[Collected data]

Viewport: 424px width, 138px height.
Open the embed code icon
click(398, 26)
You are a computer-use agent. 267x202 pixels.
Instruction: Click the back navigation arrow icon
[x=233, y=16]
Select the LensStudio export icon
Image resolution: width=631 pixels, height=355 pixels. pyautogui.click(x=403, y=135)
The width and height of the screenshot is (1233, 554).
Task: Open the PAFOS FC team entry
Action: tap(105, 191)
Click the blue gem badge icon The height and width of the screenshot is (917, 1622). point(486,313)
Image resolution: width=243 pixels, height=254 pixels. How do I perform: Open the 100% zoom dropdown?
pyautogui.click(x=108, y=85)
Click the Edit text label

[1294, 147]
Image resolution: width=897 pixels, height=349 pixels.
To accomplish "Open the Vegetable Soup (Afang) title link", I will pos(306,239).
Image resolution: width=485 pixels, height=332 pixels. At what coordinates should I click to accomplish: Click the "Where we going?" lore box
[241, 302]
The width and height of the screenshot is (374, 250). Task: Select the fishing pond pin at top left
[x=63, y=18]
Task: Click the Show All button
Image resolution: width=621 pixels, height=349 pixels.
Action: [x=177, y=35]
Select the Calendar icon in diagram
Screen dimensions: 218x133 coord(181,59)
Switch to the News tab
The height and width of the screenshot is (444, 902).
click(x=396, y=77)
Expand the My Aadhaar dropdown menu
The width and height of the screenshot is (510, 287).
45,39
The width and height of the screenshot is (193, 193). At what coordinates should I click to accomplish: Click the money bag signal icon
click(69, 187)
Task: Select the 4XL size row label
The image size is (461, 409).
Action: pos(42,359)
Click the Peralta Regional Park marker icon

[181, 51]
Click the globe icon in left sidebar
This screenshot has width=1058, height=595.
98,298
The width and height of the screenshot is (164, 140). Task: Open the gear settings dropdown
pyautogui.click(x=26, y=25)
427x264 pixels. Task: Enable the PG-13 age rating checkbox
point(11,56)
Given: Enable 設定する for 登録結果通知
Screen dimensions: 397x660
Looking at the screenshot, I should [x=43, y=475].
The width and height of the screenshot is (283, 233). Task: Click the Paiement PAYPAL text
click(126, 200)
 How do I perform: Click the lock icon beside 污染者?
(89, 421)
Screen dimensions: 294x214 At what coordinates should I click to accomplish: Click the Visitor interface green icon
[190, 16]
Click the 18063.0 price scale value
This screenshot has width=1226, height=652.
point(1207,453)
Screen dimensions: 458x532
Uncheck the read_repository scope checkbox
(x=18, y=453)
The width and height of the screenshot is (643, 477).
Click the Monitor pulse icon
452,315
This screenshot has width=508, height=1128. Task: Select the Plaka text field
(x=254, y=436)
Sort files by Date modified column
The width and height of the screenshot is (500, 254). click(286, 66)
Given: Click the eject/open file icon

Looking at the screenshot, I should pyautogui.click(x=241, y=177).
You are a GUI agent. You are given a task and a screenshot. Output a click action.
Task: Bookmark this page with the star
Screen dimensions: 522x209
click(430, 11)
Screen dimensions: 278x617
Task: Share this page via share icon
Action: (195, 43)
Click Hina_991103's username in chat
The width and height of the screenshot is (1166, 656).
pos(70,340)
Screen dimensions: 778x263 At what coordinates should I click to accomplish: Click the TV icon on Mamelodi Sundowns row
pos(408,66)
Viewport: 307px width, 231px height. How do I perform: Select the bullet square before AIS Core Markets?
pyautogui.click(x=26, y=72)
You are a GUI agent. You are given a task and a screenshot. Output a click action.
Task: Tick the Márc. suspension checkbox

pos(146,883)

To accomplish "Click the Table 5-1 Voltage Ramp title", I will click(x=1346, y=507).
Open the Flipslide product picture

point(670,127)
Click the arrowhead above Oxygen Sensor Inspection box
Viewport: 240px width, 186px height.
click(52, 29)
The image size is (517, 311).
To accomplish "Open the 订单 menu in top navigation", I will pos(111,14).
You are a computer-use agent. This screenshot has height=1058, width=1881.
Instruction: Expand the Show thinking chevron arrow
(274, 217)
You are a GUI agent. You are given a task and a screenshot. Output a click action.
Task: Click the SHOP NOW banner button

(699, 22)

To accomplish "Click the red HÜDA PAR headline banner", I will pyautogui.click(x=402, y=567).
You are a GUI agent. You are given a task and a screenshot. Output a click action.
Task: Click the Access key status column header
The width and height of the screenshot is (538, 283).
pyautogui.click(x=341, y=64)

*WHAT YOU WILL DO:* A single number is the expected answer: how many lines of the records above contain the word "computer".

*TASK SOLUTION:* 2